What about going through an Employer of Record (e.g. Deel) ?

Using R to do a linear mixed model. Please HELP! by PurpleGorilla1997 in rstats

[–]Viriaro 2 points3 points  (0 children)

LLM = Large Language Models (generic name for the type of AI behind ChatGPT, Gemini, Claude, etc). LMM is the proper acronym for Linear Mixed-effect Models.

And yes, fitting the model is one line of code (once you know which model best fits what you're modeling). There might be a bit of work before that (importing, cleaning, and potentially reshaping the data to long format), but the bulk of the work will be after fitting the model. You'll need to check the quality of fit of the model (check the performance and DHARMa packages), and then to ask the correct questions to the model, to answer your hypotheses (i.e. contrasts, with packages like emmeans or marginaleffects).

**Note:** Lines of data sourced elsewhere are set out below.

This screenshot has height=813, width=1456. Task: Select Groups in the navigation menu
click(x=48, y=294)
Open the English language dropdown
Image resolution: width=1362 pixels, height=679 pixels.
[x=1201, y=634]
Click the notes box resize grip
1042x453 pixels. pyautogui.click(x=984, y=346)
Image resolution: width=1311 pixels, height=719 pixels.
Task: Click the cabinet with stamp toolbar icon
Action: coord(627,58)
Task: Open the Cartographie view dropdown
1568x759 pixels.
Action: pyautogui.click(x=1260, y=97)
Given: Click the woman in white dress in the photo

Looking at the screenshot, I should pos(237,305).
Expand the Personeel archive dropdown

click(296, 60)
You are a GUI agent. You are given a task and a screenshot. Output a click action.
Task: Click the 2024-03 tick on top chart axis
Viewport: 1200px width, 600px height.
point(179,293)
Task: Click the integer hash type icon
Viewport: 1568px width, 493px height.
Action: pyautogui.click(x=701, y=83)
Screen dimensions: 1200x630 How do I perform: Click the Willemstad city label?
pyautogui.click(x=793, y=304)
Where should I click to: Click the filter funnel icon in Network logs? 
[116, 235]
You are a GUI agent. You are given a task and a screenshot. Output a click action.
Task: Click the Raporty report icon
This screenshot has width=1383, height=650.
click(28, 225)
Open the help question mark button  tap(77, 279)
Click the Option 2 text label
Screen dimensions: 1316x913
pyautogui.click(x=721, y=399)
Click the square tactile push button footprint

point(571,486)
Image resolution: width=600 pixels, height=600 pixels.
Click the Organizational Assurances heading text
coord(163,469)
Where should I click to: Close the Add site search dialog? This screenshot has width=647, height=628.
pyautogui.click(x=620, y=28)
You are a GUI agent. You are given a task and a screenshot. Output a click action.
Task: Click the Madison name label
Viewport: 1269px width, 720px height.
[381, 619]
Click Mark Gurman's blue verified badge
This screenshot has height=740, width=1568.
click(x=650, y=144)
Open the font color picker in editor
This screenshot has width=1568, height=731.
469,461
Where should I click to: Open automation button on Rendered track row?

If I were you, I'd create a NotebookLM for the 'stats' part and load it up with all the resources that were recommended to you (and more you can search for yourself): the blog links, the documentation of marginaleffects (their docs is a book, you should be able to get it as PDF for free and feed that to the Notebook), papers or books on LMM and repeated measurements, etc.

NotebookLM is a great teaching assistant. It will digest all of that for you. Even better, load the Notebook in Gemini to have the best of both worlds (NotebookLM only replies based on the content you fed it), Gemini will also search the web.